[WHAT TO PRODUCE] A faithful copy is needed. Set down all of the data below exactly.

[Records drawn from a dataset]

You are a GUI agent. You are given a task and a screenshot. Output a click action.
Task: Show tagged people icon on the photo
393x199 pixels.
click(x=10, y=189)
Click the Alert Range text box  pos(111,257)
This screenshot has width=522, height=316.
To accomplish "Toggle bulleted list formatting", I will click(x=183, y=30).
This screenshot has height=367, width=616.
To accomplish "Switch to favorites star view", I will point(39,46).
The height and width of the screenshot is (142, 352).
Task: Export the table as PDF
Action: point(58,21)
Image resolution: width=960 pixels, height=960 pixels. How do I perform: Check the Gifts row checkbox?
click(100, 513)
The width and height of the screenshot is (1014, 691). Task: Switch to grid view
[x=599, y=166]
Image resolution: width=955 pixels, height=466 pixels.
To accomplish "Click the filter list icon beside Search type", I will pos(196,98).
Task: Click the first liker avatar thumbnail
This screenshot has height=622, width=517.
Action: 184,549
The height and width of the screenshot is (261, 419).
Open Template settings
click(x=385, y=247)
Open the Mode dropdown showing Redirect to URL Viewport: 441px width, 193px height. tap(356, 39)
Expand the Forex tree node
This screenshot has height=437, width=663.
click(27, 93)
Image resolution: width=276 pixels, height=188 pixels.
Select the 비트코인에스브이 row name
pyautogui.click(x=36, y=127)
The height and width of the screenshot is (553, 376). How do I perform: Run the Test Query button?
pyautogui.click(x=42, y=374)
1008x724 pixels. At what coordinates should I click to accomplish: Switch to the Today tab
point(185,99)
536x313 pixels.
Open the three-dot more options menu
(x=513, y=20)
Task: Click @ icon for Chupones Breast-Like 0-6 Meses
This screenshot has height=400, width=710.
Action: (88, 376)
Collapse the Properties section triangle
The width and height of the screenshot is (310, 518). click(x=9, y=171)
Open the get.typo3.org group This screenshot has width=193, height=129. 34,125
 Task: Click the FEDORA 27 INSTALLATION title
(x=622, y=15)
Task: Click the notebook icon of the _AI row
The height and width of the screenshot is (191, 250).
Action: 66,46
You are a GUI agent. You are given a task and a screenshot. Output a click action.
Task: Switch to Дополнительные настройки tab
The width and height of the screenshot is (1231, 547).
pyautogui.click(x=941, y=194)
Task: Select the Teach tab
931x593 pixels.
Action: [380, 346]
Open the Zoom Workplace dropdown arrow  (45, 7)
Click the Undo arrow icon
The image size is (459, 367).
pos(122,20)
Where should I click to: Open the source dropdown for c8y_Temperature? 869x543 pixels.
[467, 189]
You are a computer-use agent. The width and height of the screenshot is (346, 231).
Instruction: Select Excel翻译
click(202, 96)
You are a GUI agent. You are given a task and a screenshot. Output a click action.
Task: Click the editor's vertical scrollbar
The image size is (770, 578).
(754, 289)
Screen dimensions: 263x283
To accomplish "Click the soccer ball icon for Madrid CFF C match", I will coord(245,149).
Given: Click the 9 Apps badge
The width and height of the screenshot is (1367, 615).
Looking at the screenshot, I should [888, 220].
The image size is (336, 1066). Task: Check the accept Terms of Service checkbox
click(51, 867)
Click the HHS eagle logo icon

[ANSWER BOX]
You are a GUI agent. You are given a task and a screenshot. Output a click action.
Task: Show tagged people icon on the photo
393x199 pixels.
click(x=10, y=189)
Click the Alert Range text box  pos(111,257)
This screenshot has width=522, height=316.
To accomplish "Toggle bulleted list formatting", I will click(x=183, y=30).
This screenshot has height=367, width=616.
To accomplish "Switch to favorites star view", I will point(39,46).
The height and width of the screenshot is (142, 352).
Task: Export the table as PDF
Action: point(58,21)
Image resolution: width=960 pixels, height=960 pixels. How do I perform: Check the Gifts row checkbox?
click(100, 513)
The width and height of the screenshot is (1014, 691). Task: Switch to grid view
[x=599, y=166]
Image resolution: width=955 pixels, height=466 pixels.
To accomplish "Click the filter list icon beside Search type", I will pos(196,98).
Task: Click the first liker avatar thumbnail
This screenshot has height=622, width=517.
Action: 184,549
The height and width of the screenshot is (261, 419).
Open Template settings
click(x=385, y=247)
Open the Mode dropdown showing Redirect to URL Viewport: 441px width, 193px height. tap(356, 39)
Expand the Forex tree node
This screenshot has height=437, width=663.
click(27, 93)
Image resolution: width=276 pixels, height=188 pixels.
Select the 비트코인에스브이 row name
pyautogui.click(x=36, y=127)
The height and width of the screenshot is (553, 376). How do I perform: Run the Test Query button?
pyautogui.click(x=42, y=374)
1008x724 pixels. At what coordinates should I click to accomplish: Switch to the Today tab
point(185,99)
536x313 pixels.
Open the three-dot more options menu
(x=513, y=20)
Task: Click @ icon for Chupones Breast-Like 0-6 Meses
This screenshot has height=400, width=710.
Action: (88, 376)
Collapse the Properties section triangle
The width and height of the screenshot is (310, 518). click(x=9, y=171)
Open the get.typo3.org group This screenshot has width=193, height=129. 34,125
 Task: Click the FEDORA 27 INSTALLATION title
(x=622, y=15)
Task: Click the notebook icon of the _AI row
The height and width of the screenshot is (191, 250).
Action: 66,46
You are a GUI agent. You are given a task and a screenshot. Output a click action.
Task: Switch to Дополнительные настройки tab
The width and height of the screenshot is (1231, 547).
pyautogui.click(x=941, y=194)
Task: Select the Teach tab
931x593 pixels.
Action: [380, 346]
Open the Zoom Workplace dropdown arrow  (45, 7)
Click the Undo arrow icon
The image size is (459, 367).
pos(122,20)
Where should I click to: Open the source dropdown for c8y_Temperature? 869x543 pixels.
[467, 189]
You are a computer-use agent. The width and height of the screenshot is (346, 231).
Instruction: Select Excel翻译
click(202, 96)
You are a GUI agent. You are given a task and a screenshot. Output a click action.
Task: Click the editor's vertical scrollbar
The image size is (770, 578).
(754, 289)
Screen dimensions: 263x283
To accomplish "Click the soccer ball icon for Madrid CFF C match", I will coord(245,149).
Given: Click the 9 Apps badge
The width and height of the screenshot is (1367, 615).
Looking at the screenshot, I should [888, 220].
The image size is (336, 1066). Task: Check the accept Terms of Service checkbox
click(51, 867)
Click the HHS eagle logo icon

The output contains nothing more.